Keir Starmer's policy statement for a future Labour government, in this week's New Statesman, outlines the five 'missions', which I won't go into detail over; go read 'em yourself. Briefly, the bullet-point headers are: 1) Secure the highest sustained growth in the G7; 2) Make Britain a clean energy superpower; 3) Build an NHS fit for the future; 4) Break down the barriers to opportunity at every stage; 5) Make Britain's streets safe. I think missions two, three, four and five rather go without saying and need little comment. But Mission One is the biggie, from which the other four flow. And here lies the rub: by which economic theory are we to define growth? And what are the mechanisms through which are we to achieve growth?

Thus far, in the last forty-five years of my life, we have seen economic 'growth' ebb and flow from one crisis to the next, at the behest of the masters of the economic universe: the investment brokers and bankers, whose shenanigans in any other walk of life would rightly be characterized as Del Boy-like: wide-boys and chancers, gambling other peoples pension funds on complex financial derivatives and other such drivel, with the sole aim of securing short-term profit for a few 'blessed' individuals. We witnessed 'growth' in the eighties, which amounted to no more than the smoke and mirrors of the social engineering of 'right to buy'; working-class City brokers earning stupid money, de-nationalisation of publicly-owned assets and the totally fictitious guff of Thatcherism: 'we are the party of business' - which still prevails to date - which amounted and still amounts to, 'we are the party that supports financiers, rentiers and asset-strippers'. 

When we first moved to North Wales in 1980, the corrosion of neoliberal capitalism and the lies of the Thatcher government were still in their infancy: we had thriving High Streets, with bakeries, butchers, many pubs, small news vendors, and so on: not an empty property in sight and choice in abundance, and pretty much full employment. Since the 1990s - and early on, at that - we've witnessed a decline in our High Streets so marked as to be utterly tragic: even pawn and charity shops are closing now, to be followed soon by River Island and even bloody Iceland, for Christ's sake. In the centre of the City of Bangor, we now have the second shopping centre - on the same site - in those forty-some years to fall practically empty (actually never fully populated from day one of its hubristic existence), due mostly to the kind of 'economic growth' promulgated by the fuckwit proponents of neoliberal capitalist realism.

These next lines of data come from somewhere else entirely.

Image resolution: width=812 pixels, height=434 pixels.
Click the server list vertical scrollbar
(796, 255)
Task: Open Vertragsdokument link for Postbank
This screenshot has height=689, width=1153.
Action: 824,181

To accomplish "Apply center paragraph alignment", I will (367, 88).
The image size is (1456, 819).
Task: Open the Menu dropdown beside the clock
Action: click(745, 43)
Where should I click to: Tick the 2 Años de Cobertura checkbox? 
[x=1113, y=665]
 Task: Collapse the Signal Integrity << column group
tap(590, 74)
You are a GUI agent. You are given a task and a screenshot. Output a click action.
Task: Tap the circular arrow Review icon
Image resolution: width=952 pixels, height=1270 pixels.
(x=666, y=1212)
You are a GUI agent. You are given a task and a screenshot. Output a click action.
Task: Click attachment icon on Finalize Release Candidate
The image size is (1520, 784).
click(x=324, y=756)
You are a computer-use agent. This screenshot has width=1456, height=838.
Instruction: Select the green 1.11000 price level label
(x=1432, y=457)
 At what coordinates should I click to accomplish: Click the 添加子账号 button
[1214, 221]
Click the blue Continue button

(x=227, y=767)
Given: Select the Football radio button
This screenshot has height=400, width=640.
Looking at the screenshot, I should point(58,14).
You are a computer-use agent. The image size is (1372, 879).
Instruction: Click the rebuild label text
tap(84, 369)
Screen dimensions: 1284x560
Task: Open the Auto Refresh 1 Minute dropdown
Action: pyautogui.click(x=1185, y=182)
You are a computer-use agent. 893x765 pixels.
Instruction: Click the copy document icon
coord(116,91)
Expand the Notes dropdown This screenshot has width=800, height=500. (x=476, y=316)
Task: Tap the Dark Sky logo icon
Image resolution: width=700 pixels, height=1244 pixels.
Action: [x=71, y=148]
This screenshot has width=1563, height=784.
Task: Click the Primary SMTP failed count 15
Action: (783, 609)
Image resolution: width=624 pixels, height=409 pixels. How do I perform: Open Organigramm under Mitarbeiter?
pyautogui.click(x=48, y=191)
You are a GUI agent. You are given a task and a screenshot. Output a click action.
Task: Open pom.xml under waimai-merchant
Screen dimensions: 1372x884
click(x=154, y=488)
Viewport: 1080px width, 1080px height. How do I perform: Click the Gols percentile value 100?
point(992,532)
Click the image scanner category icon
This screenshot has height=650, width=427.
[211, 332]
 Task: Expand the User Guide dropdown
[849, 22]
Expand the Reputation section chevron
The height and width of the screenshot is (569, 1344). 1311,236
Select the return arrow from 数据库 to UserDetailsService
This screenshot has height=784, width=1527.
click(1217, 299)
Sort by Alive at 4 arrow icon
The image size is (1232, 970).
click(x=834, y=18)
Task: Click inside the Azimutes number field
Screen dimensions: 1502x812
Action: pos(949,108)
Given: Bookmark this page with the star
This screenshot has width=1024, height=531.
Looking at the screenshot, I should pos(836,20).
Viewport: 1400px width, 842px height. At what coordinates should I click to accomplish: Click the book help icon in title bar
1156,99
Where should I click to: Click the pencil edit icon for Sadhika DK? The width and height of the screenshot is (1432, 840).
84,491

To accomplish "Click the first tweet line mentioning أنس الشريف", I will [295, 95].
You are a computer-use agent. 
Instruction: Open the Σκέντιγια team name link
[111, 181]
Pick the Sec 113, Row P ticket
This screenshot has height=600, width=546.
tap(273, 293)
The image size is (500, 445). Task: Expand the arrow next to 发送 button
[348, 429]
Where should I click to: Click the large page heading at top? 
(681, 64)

This is the reality we have been brought to: small business? Fucked. The NHS? Fucked. Social care? Fucked. Pretty much everything? Fucked. This, people, is the sum total of the Conservative idea of growth: fuck everything over, so long as there is personal profit to be had. Note to the so-called party of business: this is not business, this is economic rape. If the Labour Party - and I'm still a committed member, so I'll use the collective 'we' - if we seek to introduce true growth back into the economy, we need to foster small and medium-sized business, and bring back small traders into the deserts that our High Streets currently have become. We need to support growth at its most fundamental level, and not fall into the Blairite trap of courting the enemy, only to be beguiled by them into joining the club. Please, can we get it right this time? We almost certainly won't get a better chance...

Comments

  1. However you defone "economic growth" a FINITE planet can NOT support "growth" of any kind. And that's ignoring the VAST majority of the planey's population being ripped off by the wealthier. There's a "Trickle-down" effect of consumption; the real metric of status in this fuccked up world!